Database: University Example: Student
The Student table is one table from the University database.
Student Table
Student |
student_id | PK |
student_fname | |
student_lname | |
student_gpa | |
|
|
One issue with this design is that the GPA (Grade Point Average) is a computed field and therefore
should not be stored, but computed each time. Because it changes infrequently,
and because it is relatively expensive to compute, we're storing it in this
denormalized form. If it is infrequently used, it would be better to recompute
it each time.
|
Student - Sample Data
student_id | student_fname | student_lname | student_gpa |
1 | Mickey | Mouse | 2.5 |
4 | Minnie | Mouse | 3.8 |
2 | Donald | Duck | 2.0 |
3 | Peter | Rabbit | 3.6 |
Student - SQL Definition
CREATE TABLE Student (
student_id INTEGER, /* use SS# */
student_fname VARCHAR(20) NOT NULL, /* first name */
student_lname VARCHAR(40) NOT NULL, /* last (family) name */
student_gpa FLOAT, /* grade point average */
PRIMARY KEY (student_id)
);
Primary key
The choice of Social Security Number (SSN) for the primary key will only
work if all students have SSNs. There are also legal issues with
requiring this, so it must be possible to create fake SSNs in some cases.

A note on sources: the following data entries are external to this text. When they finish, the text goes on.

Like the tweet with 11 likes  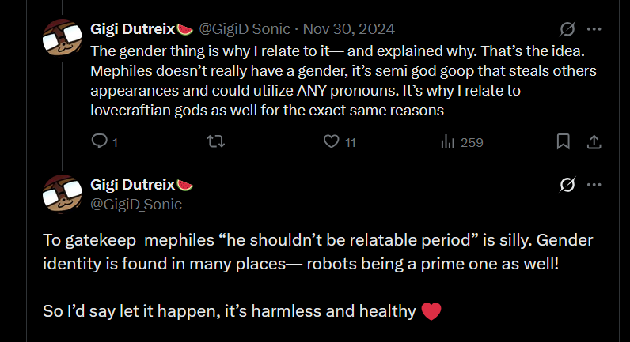click(x=332, y=142)
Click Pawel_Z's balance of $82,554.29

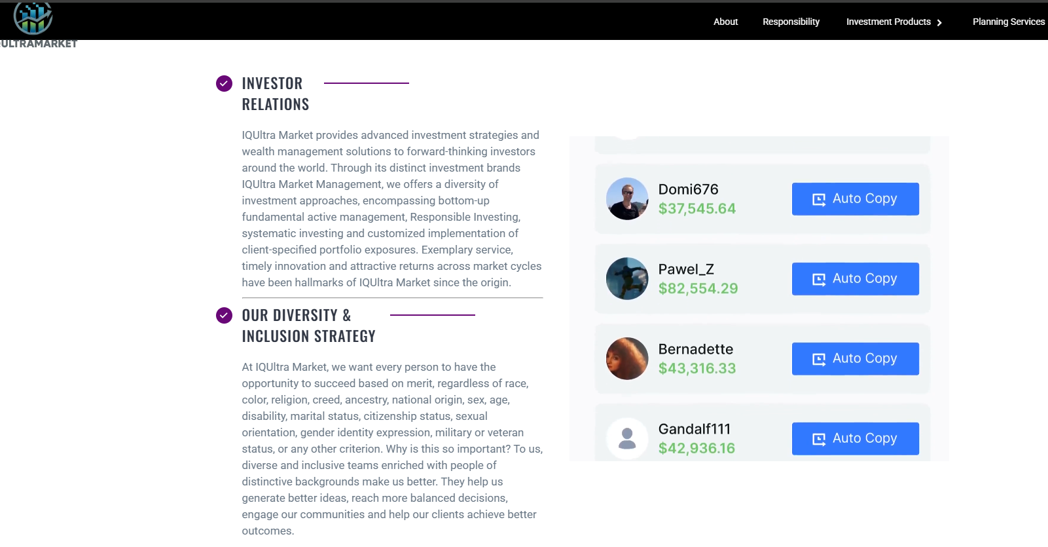click(x=698, y=288)
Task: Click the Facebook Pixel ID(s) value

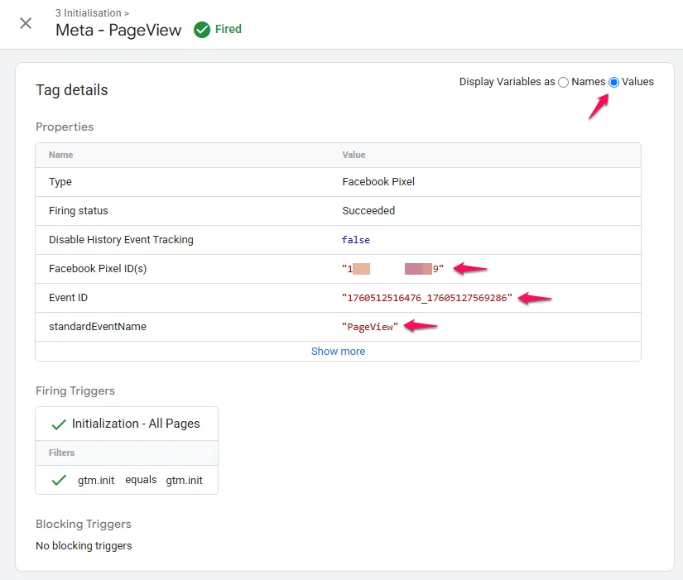Action: click(392, 269)
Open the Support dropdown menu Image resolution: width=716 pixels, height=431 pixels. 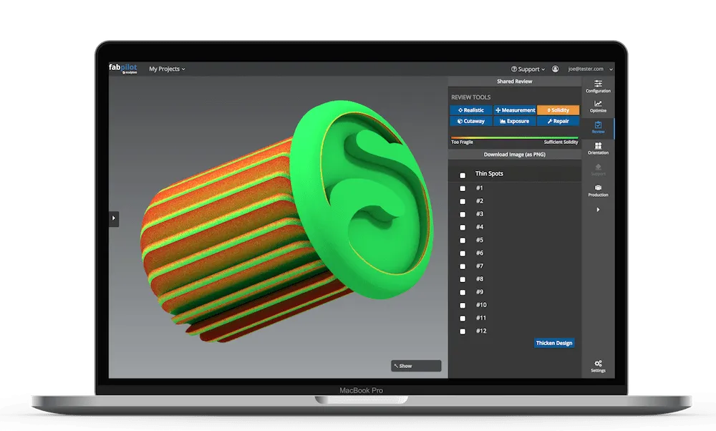point(528,69)
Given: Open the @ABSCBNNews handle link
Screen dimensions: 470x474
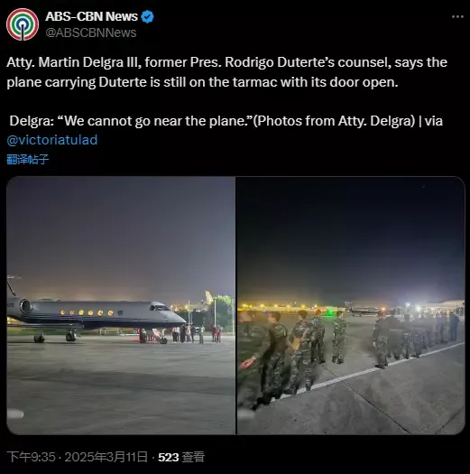Looking at the screenshot, I should click(x=91, y=33).
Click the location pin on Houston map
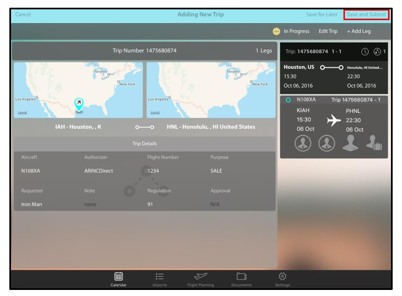This screenshot has width=402, height=296. 79,103
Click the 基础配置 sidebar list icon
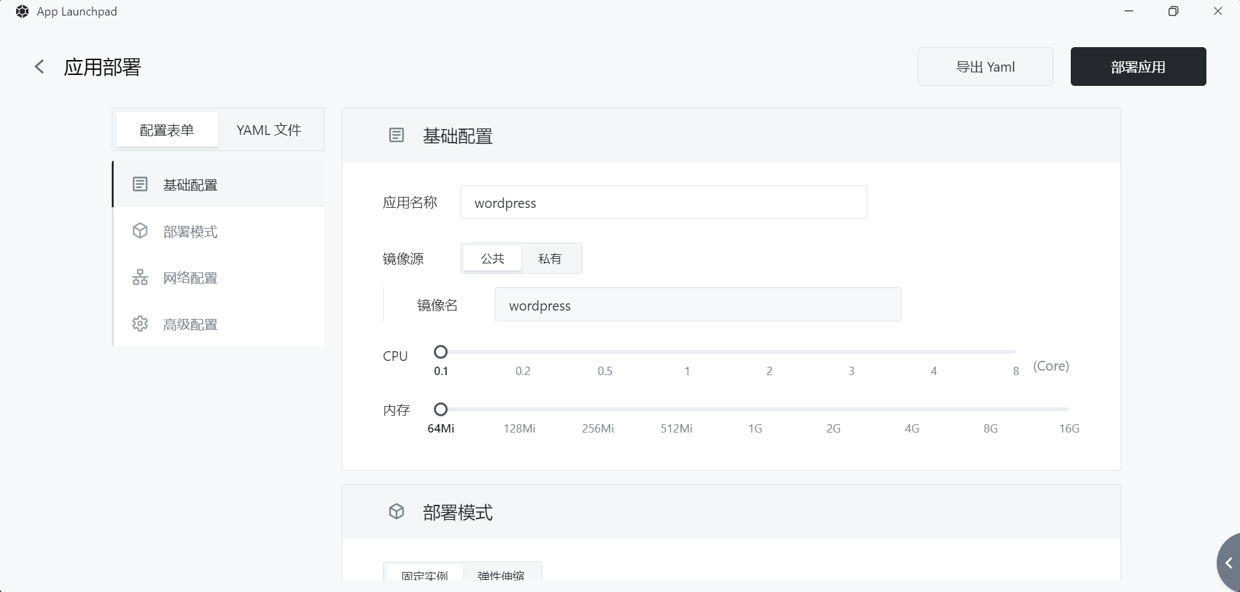This screenshot has height=592, width=1240. [140, 185]
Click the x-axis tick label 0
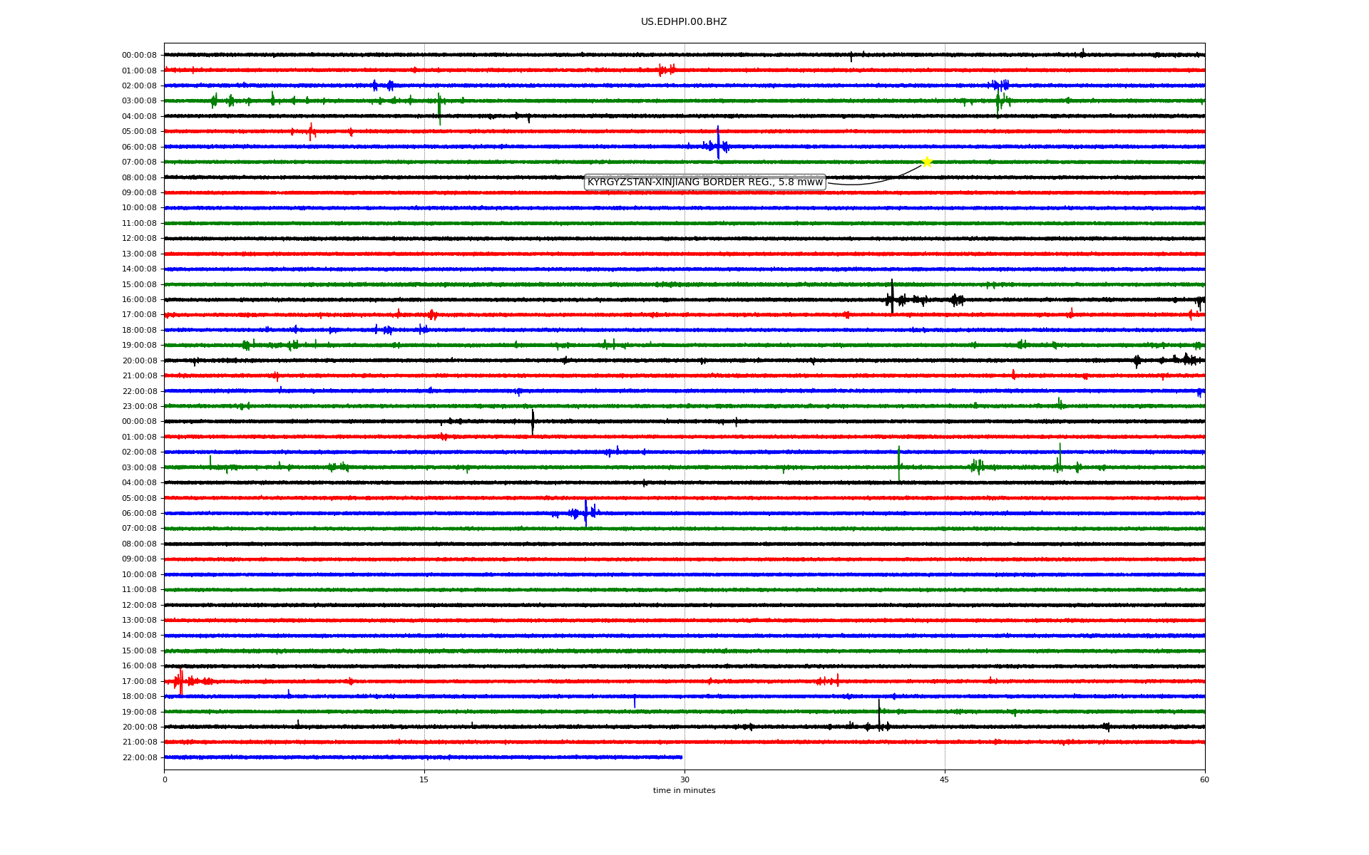The image size is (1369, 855). click(x=165, y=779)
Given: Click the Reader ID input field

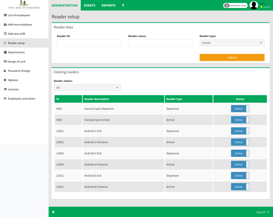Looking at the screenshot, I should [x=89, y=43].
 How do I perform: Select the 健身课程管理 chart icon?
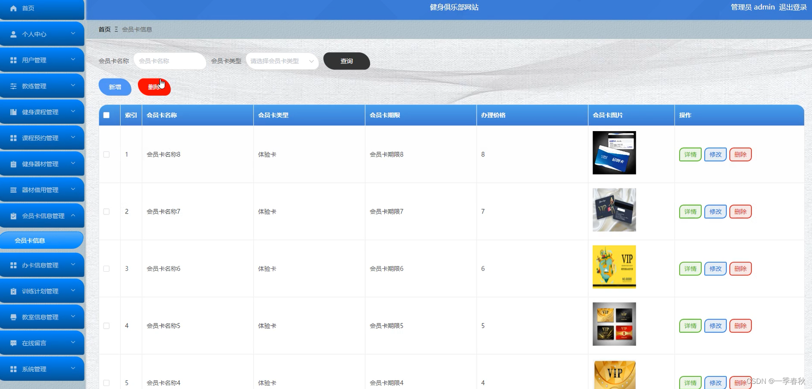click(13, 111)
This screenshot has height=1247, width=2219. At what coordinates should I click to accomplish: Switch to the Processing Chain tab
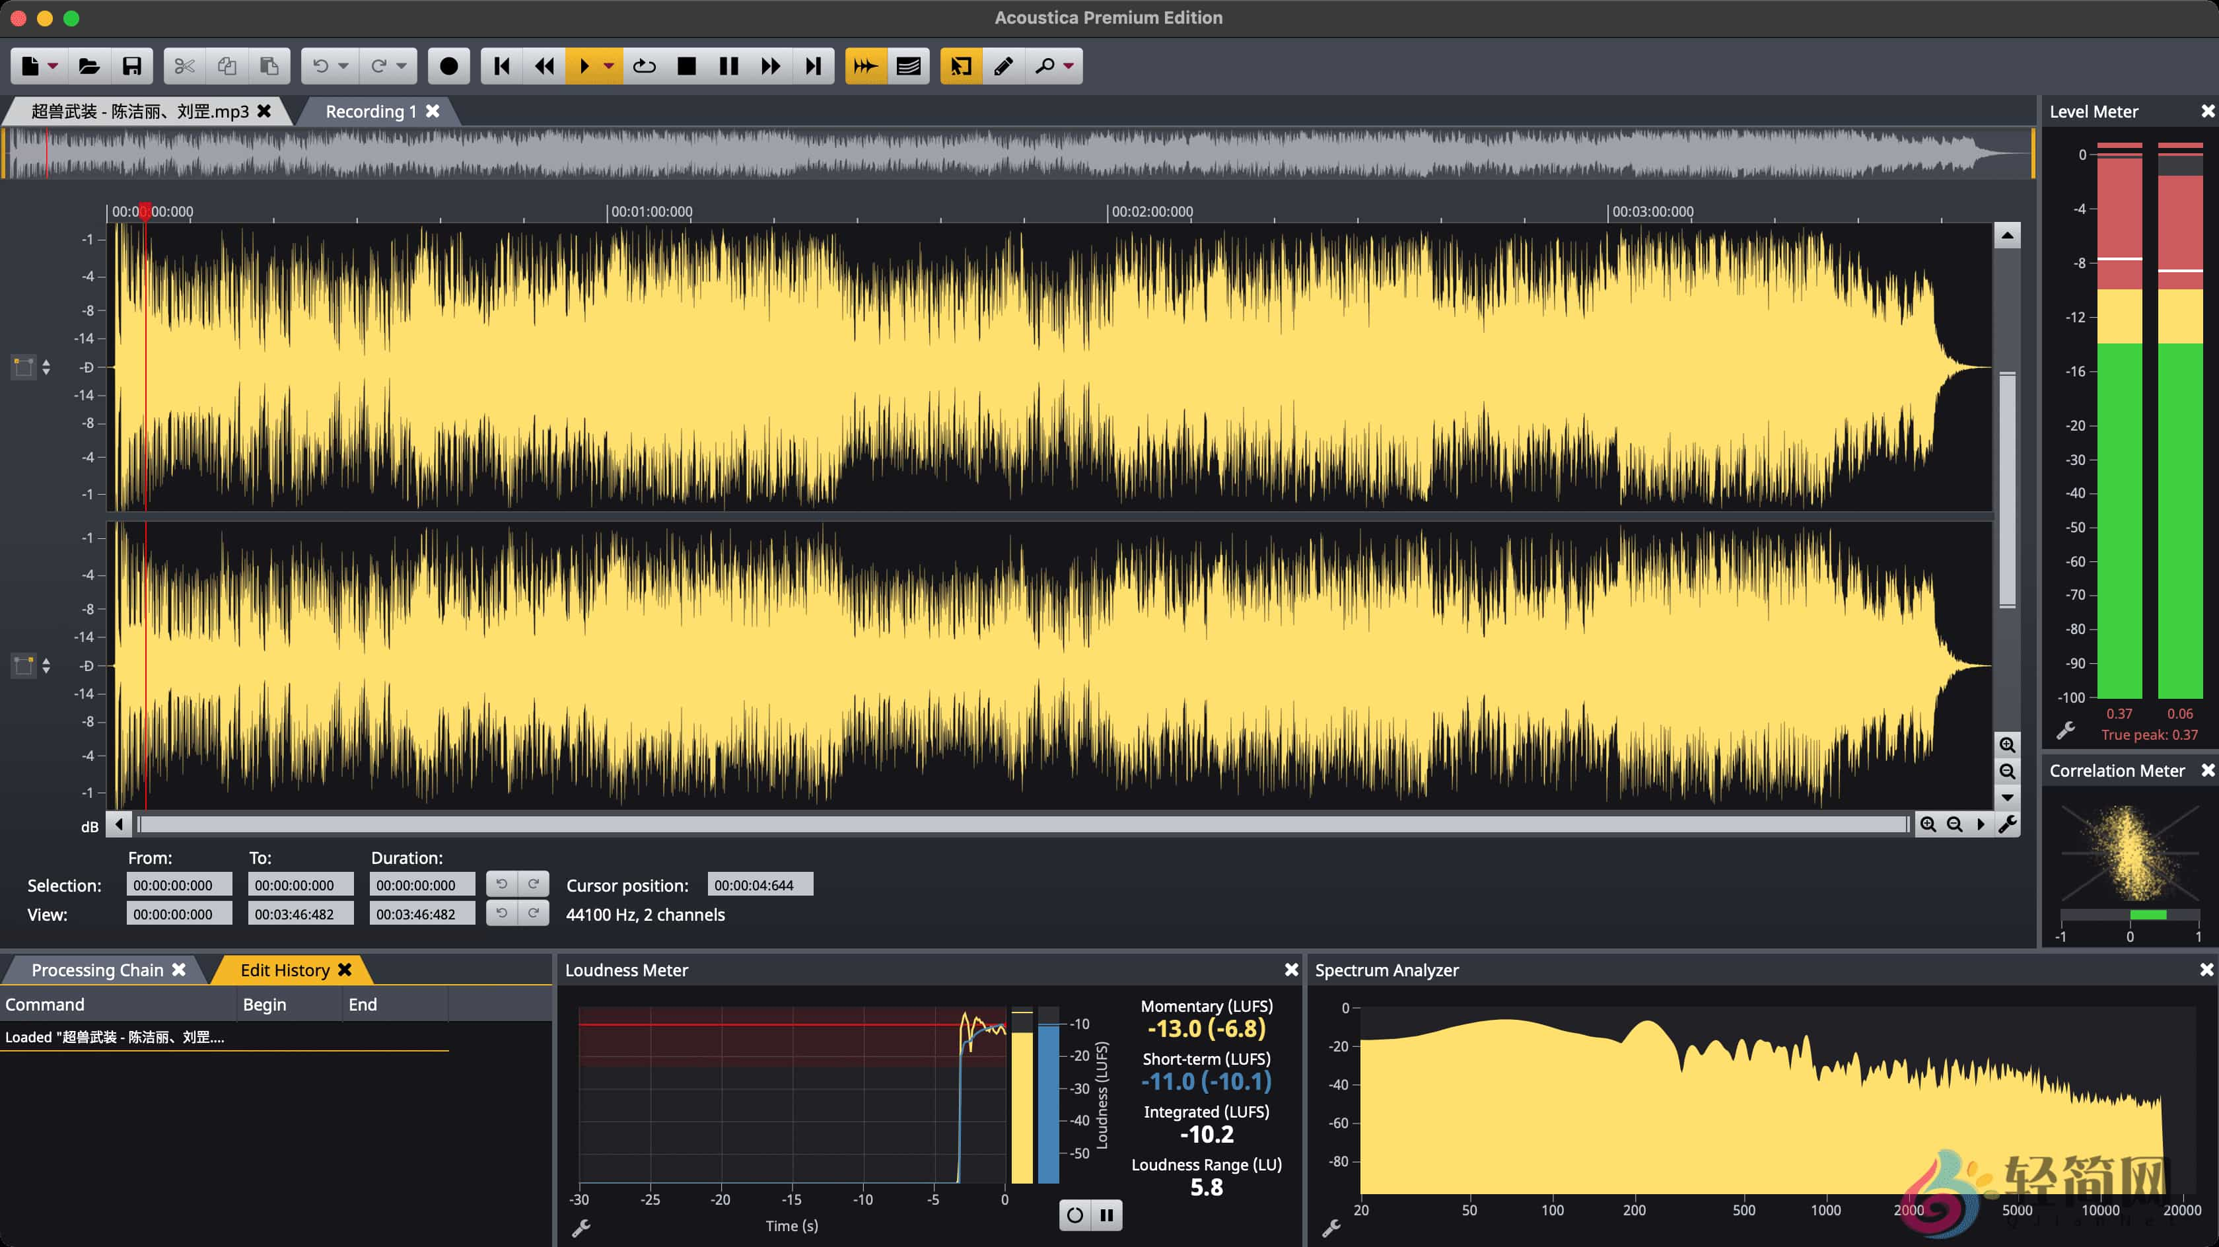(x=97, y=970)
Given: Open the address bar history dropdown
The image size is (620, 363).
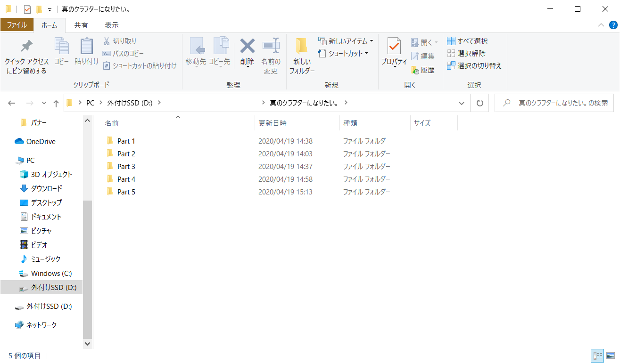Looking at the screenshot, I should tap(462, 103).
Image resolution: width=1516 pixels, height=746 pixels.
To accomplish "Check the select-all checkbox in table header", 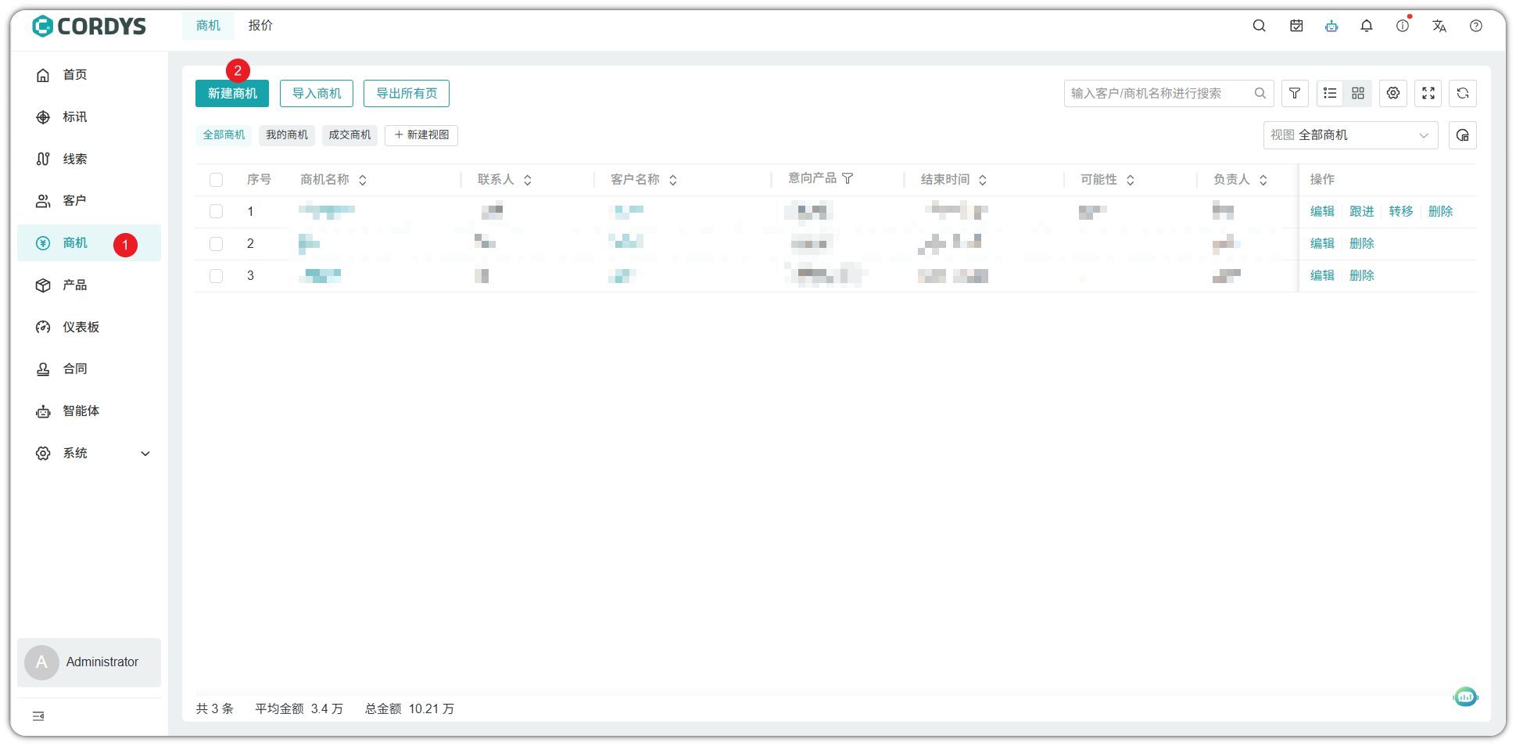I will point(217,180).
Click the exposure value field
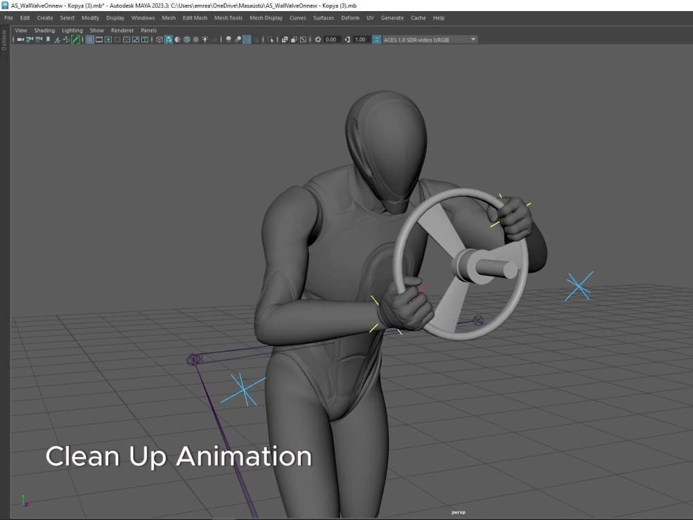 pyautogui.click(x=330, y=40)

An arbitrary key would solve these problems, but would probably prove
more awkward to use in real life.
Denormalized field
The grade point average (student_gpa
) is a computed field,
which violates the rules of normalization.
References
to student_gpa
could be replaced by a subquery that computed the
equivalent value. Making the query that computs the gpa would not be
quick, so there would be a lot of motivation to store the computed gpa
as a field.
A trigger (stored SQL or PL/SQL commands that are executed
with something is changed) would be defined that would recompute the student_gpa
value whenever grade is entered or changed for that student.